> [Aim of the exercise]:
Your output should be each line from the material below that has the word "agent".

> [Material for the task]:
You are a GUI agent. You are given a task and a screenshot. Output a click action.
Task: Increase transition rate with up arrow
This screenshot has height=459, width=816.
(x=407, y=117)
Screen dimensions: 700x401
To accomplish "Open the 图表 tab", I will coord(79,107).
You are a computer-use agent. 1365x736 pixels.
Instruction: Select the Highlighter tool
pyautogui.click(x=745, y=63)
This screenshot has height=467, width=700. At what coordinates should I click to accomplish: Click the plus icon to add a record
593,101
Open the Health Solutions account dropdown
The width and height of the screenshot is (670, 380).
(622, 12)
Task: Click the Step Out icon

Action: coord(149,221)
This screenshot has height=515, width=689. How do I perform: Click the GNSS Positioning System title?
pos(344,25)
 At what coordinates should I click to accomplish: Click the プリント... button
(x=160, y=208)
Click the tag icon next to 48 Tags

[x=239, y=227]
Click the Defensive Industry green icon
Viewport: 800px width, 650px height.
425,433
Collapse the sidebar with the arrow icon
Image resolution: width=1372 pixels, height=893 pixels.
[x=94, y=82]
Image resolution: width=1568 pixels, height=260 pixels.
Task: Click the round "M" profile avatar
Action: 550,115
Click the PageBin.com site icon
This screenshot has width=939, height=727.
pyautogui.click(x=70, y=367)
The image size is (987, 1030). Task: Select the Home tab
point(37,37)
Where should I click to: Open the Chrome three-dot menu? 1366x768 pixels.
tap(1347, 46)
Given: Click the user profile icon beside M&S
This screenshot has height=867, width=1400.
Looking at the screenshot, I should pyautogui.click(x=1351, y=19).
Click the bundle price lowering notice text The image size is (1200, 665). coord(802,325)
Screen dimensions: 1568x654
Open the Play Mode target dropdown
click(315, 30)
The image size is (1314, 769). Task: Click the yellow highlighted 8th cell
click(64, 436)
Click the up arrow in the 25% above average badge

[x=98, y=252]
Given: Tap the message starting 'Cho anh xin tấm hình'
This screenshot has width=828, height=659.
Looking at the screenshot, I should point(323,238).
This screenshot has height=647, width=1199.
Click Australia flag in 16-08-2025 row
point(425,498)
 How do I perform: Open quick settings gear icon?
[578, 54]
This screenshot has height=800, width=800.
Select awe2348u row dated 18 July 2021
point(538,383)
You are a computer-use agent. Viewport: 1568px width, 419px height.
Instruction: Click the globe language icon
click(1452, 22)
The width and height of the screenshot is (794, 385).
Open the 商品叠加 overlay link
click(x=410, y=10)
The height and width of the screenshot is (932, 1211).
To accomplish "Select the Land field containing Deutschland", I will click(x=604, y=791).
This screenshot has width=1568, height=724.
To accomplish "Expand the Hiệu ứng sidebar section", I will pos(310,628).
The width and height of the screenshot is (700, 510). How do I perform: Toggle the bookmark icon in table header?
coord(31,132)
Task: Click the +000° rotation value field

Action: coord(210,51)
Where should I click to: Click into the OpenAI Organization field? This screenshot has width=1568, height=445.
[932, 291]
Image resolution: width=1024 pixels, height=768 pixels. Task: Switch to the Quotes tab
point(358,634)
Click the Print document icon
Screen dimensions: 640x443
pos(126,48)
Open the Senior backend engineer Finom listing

> [Task response]:
You are a GUI agent. You are given a task and a screenshot. Output a click action.
You are a computer-use agent. 1365x736 pixels.
You are a computer-use agent. Viewport: 1568px width, 419px height.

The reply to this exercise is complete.